··· INPUT MATERIAL

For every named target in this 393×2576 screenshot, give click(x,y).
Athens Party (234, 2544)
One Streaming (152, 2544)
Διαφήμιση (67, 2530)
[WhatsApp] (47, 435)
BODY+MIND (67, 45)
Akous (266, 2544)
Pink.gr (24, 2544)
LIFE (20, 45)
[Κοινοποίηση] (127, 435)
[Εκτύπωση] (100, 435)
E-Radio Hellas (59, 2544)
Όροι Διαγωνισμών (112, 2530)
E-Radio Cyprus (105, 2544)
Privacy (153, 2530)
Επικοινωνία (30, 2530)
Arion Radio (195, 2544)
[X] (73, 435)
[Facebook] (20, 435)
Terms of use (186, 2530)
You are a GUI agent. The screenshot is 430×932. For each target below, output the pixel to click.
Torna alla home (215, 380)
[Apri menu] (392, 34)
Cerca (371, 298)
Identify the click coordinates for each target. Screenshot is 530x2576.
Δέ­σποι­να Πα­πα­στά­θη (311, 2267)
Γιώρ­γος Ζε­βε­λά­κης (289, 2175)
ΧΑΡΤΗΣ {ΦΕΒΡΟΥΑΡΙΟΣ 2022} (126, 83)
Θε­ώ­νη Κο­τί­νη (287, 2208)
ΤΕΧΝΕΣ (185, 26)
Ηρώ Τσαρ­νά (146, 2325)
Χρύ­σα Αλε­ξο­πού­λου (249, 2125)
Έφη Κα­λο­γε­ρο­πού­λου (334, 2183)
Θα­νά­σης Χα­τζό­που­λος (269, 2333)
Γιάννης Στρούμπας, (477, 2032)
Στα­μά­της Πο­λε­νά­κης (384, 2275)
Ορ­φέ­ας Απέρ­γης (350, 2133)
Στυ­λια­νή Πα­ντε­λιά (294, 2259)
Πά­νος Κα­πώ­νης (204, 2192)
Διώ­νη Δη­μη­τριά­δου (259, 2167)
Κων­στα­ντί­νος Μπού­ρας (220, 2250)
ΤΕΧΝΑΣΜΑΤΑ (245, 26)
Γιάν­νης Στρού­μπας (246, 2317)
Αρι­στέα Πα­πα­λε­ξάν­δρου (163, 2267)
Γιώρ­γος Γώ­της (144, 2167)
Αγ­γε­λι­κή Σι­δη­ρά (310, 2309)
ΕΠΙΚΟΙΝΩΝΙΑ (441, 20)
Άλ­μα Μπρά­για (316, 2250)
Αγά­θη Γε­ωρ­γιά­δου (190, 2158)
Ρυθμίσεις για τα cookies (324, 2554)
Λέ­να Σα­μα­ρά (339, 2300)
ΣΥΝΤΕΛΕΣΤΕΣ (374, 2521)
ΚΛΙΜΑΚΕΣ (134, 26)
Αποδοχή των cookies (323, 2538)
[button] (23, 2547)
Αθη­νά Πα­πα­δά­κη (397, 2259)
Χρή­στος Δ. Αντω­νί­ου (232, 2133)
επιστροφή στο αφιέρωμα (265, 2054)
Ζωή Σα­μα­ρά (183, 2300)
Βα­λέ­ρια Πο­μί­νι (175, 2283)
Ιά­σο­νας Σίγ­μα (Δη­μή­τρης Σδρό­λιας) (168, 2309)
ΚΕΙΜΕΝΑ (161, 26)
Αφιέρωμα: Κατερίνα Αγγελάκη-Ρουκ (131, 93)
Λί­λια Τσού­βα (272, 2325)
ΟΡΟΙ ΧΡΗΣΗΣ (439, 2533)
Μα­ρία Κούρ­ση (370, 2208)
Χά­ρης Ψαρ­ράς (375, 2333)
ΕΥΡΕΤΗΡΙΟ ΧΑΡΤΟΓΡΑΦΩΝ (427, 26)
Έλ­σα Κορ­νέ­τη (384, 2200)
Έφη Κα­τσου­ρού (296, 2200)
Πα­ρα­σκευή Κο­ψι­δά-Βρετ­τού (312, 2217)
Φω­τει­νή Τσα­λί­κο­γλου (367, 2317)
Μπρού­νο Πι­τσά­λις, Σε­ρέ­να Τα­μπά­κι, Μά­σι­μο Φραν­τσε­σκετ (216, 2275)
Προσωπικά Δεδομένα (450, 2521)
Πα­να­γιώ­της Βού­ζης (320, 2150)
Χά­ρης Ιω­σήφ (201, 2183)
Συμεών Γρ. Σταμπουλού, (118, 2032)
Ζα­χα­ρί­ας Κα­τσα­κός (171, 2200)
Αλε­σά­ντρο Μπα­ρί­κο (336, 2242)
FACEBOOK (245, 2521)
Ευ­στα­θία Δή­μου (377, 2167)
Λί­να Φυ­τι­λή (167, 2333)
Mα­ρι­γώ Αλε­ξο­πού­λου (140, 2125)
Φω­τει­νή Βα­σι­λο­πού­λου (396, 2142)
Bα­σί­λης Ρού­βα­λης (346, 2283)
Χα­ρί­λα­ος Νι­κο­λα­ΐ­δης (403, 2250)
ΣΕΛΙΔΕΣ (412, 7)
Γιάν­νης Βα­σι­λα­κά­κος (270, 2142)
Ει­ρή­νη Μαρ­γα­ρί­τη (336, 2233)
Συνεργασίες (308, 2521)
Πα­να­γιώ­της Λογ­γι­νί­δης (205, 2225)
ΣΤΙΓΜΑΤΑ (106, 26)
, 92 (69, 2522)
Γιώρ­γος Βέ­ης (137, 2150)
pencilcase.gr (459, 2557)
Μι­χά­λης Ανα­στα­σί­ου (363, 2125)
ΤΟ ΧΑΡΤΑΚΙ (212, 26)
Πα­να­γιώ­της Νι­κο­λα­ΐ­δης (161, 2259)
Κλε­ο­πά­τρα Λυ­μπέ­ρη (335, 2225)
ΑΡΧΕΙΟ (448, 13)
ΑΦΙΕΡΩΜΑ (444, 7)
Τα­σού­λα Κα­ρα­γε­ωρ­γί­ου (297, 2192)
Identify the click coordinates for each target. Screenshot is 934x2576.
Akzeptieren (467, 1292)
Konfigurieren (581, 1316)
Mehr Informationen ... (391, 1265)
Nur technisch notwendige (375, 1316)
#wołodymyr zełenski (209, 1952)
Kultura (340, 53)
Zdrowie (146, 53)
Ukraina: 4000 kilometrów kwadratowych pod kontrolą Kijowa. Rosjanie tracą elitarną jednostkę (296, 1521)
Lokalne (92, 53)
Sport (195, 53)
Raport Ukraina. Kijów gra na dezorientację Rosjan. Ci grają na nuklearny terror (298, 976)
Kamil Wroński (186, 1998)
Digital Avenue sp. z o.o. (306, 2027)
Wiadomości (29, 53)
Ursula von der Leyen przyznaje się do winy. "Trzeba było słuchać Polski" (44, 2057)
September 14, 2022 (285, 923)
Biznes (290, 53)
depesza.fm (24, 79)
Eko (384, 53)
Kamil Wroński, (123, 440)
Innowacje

······

▶ [AIM OF THE TASK] What you return must be the lines above that run from the line with "Ζα­χα­ρί­ας Κα­τσα­κός (171, 2200)" to the line with "pencilcase.gr (459, 2557)", inclusive, each copied exactly.

▶ [PROBLEM SOLUTION]
Ζα­χα­ρί­ας Κα­τσα­κός (171, 2200)
Αλε­σά­ντρο Μπα­ρί­κο (336, 2242)
FACEBOOK (245, 2521)
Ευ­στα­θία Δή­μου (377, 2167)
Λί­να Φυ­τι­λή (167, 2333)
Mα­ρι­γώ Αλε­ξο­πού­λου (140, 2125)
Φω­τει­νή Βα­σι­λο­πού­λου (396, 2142)
Bα­σί­λης Ρού­βα­λης (346, 2283)
Χα­ρί­λα­ος Νι­κο­λα­ΐ­δης (403, 2250)
ΣΕΛΙΔΕΣ (412, 7)
Γιάν­νης Βα­σι­λα­κά­κος (270, 2142)
Ει­ρή­νη Μαρ­γα­ρί­τη (336, 2233)
Συνεργασίες (308, 2521)
Πα­να­γιώ­της Λογ­γι­νί­δης (205, 2225)
ΣΤΙΓΜΑΤΑ (106, 26)
, 92 (69, 2522)
Γιώρ­γος Βέ­ης (137, 2150)
pencilcase.gr (459, 2557)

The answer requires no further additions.